Stock market starts some shenanigans

Anthony Matury, Staff Writer

Recently, the stock market has had some surges in certain companies, such as GameStop, Blackberry, AMC, and more. This might seem mundane, but there are a lot more underlying effects to this. 

One very important thing that it did was cause hedge funds to lose a lot of money. A hedge fund is a limited partnership of investors that uses high risk methods, such as investing with borrowed money, in hopes of realizing large capital gains. 

To put it bluntly, a group of people that bets on stocks either going up or down makes the choice to either buy low and sell high or not, which ultimately manipulates the market in their favor, and they have been functioning like that for decades. 

About a week ago, a bunch of users on a subreddit named r/wallstreetbets decided to buy stocks in GameStop because the hedge funds predicted the stock sell price would go down immensely. But a lot of people on the internet decided to buy stocks in GameStop just to screw with the hedge funds. This caused the GameStop stock price to rise more than 1700 percent, almost hitting $500. 

This rapid fluctuation, along with the people who bought the stocks holding them, forced the hedge funds to either buy stocks in GameStop, making it increase even more, or lose billions of dollars, which they did. This flux eventually spread into the other companies mentioned previously, which put the hedge funds into a Catch-22 situation, because their only ways out were either filing for bankruptcy or making the stock price go higher, until they got bailed out by NASDAQ (National Association of Securities Dealers Automated Quotations), which big name technology companies use to buy and sell securities. 

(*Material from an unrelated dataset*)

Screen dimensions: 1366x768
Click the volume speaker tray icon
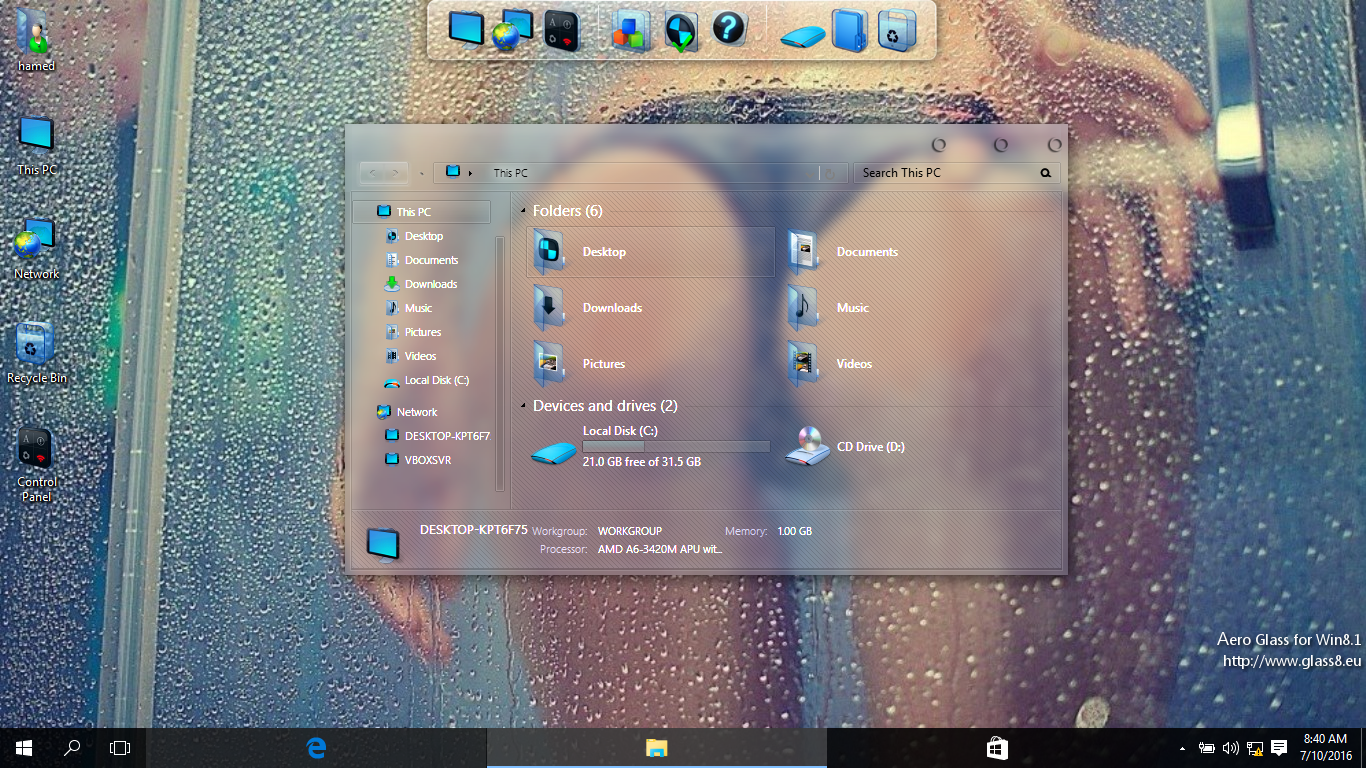[1230, 748]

The bad thing is that the government and the people on Wall Street try to villainize the people who were involved in the squeezing of the GME stock and are trying to oppress them any way they can, even though the retail investors who bought stocks did exactly what hedge funds do. The subreddit went private because of bots, Discord banned people for “hate speech” over this, even though it didn’t last very long, certain stock trading companies, like Robinhood, prohibited the purchase of stocks from GameStop and other companies, this whole event even stretched as far as the Department of Justice coming after Elon Musk by investigating him for not hiring enough immigrant workers because he simply tweeted out, “Gamestonks!” in support of the surge.

However, this didn’t go unnoticed. Rep. Alexandria Ocasio-Cortez (D-N.Y.) and Sen. Ted Cruz (R-Tex.) agreed on how Robinhood, along with others, banning purchase of certain stocks was a bad idea.